Page text.

The centroid is $\left(\dfrac{3}{4}, \dfrac{3}{10}\right)$ .


You can often use symmetry to find the coordinates of the center of mass, or to determine a relationship among the coordinates --- for example, in some cases smmetry implies that some of the coordinates will be equal.

Example. Find the centroid of the region R bounded above by the plane $z =
   4$ and below by the paraboloid $z = x^2 + y^2$ .

$$\hbox{\epsfysize=1.5in \epsffile{center-of-mass-4.eps}}$$

By symmetry, $\overline{x} =
   \overline{y} = 0$ , so I only need to find $\overline{z}$ . I'll use cylindrical coordinates.

$z = 4$ and $z = x^2 +
   y^2$ intersect in $x^2 + y^2 = 4$ , so the projection of R into the x-y-plane is the interior of the circle of radius 2 centered at the region.

Note that $z = x^2 + y^2 = r^2$ in cylindrical.

The region is

$$\left\{\matrix{ 0 \le \theta \le 2 \pi \cr 0 \le r \le 2 \cr r^2 \le z \le 4 \cr}\right\}$$

The volume is

$$\int_0^{2 \pi} \int_0^2 (4 - r^2) \cdot r\,dr\,d\theta = 2 \pi \int_0^2 (4 r - r^3)\,dr = 2 \pi \left[2 r^2 - \dfrac{1}{4} r^4\right]_0^2 = 8 \pi.$$

The z-moment is

$$\int_0^{2 \pi} \int_0^2 \int_{r^2}^4 z \cdot r\,dz\,dr\,d\theta = 2 \pi \int_0^2 r \left[\dfrac{1}{2} z^2\right]_{r^2}^4\,dr = 2 \pi \int_0^2 r \left(8 - \dfrac{1}{2} r^4\right)\,dr =$$

$$2 \pi \int_0^2 \left(8 r - \dfrac{1}{2} r^5\right)\,dr = 2 \pi \left[4 r^2 - \dfrac{1}{12} r^6\right]_0^2 = \dfrac{64 \pi}{3}.$$

Hence,

$$\overline{z} = \dfrac{\dfrac{64 \pi}{3}}{8 \pi} = \dfrac{8}{3}.$$

The centroid is $\left(0, 0,
   \dfrac{8}{3}\right)$ .

Supplied information.
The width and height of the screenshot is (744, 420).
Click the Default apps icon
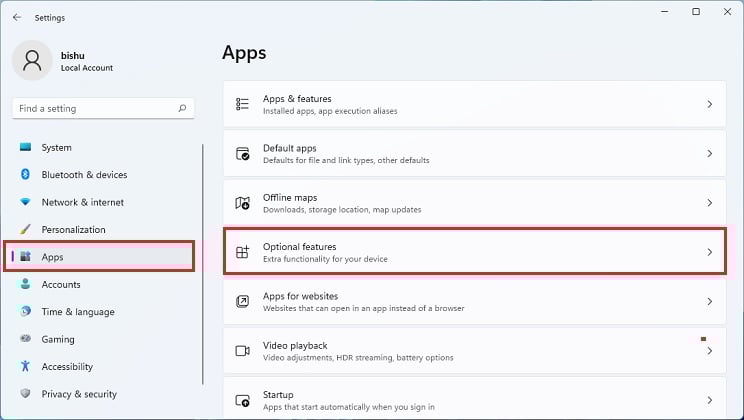pyautogui.click(x=242, y=154)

Tasks to perform.
1. In the centroid text, why does only $\overline{z}$ need to be calculated for the region between the plane $z = 4$ and the paraboloid? Explain in one to three sentences.
2. Resume the centroid text, starting after its last sentence about the point $\left(0, 0, \dfrac{8}{3}\right)$.

Answer list.
1. By symmetry, $\overline{x} = \overline{y} = 0$, so the only coordinate left to compute is $\overline{z}$.

2.
Example. Let R be the region in the first quadrant cut off by the line $x
   + y = 1$ . Suppose the region is made of a material with density $\delta(x, y) = 6 x + 6 y$ . Find the coordinates of the center of mass.

$$\hbox{\epsfysize=1.5in \epsffile{center-of-mass-5.eps}}$$

The region and the density are symmetric in x and y, so $\overline{x} = \overline{y}$ . I only need to find one of the coordinates.

The region is

$$\left\{\matrix{ 0 \le x \le 1 \cr 0 \le y \le 1 - x \cr}\right\}$$

The mass is

$$\int_0^1 \int_0^{1 - x} (6 x + 6 y)\,dy\,dx = \int_0^1 \left[6 x y + 3 y^2\right]_0^{1 - x}\,dx = \int_0^1 \left(6 x (1 - x) + 3 (1 - x)^2\right)\,dx =$$

$$\int_0^1 \left(6 x - 6 x^2 + 3 (1 - x)^2\right)\,dx = \left[3 x^2 - 2 x^3 - (1 - x)^3\right]_0^1 = 2.$$

The x-moment is

$$\int_0^1 \int_0^{1 - x} x (6 x + 6 y)\,dy\,dx = \int_0^1 \int_0^{1 - x} (6 x^2 + 6 x y)\,dy\,dx = \int_0^1 \left[6 x^2 y + 3 x y^2\right]_0^{1 - x}\,dx =$$

$$\int_0^1 \left(6 x^2 (1 - x) + 3 x (x - 1)^2\right)\,dx = \int_0^1 (3 x - 3 x^3)\,dx =$$

$$\left[\dfrac{3}{2} x^2 - \dfrac{3}{4} x^4\right]_0^1 = \dfrac{3}{4}.$$

Hence,

$$\overline{x} = \dfrac{\dfrac{3}{4}}{2} = \dfrac{3}{8}.$$

The center of mass is $\left(\dfrac{3}{8}, \dfrac{3}{8}\right)$ .


Example. Let R be the solid bounded below by $z = \sqrt{x^2 + y^2}$ and above by $z = \sqrt{4 - x^2 - y^2}$ , and assume that the density is $\delta(x, y, z) = z$ . Find the coordinates of the center of mass.

I'll convert to spherical coordinates. $z = \sqrt{x^2 + y^2}$ is a cone whose sides make an angle o $\dfrac{\pi}{4}$ with the positive z-axis. $z = \sqrt{4 - x^2 - y^2}$ is the top hemisphere of a sphere of radius 2 centered at the origin.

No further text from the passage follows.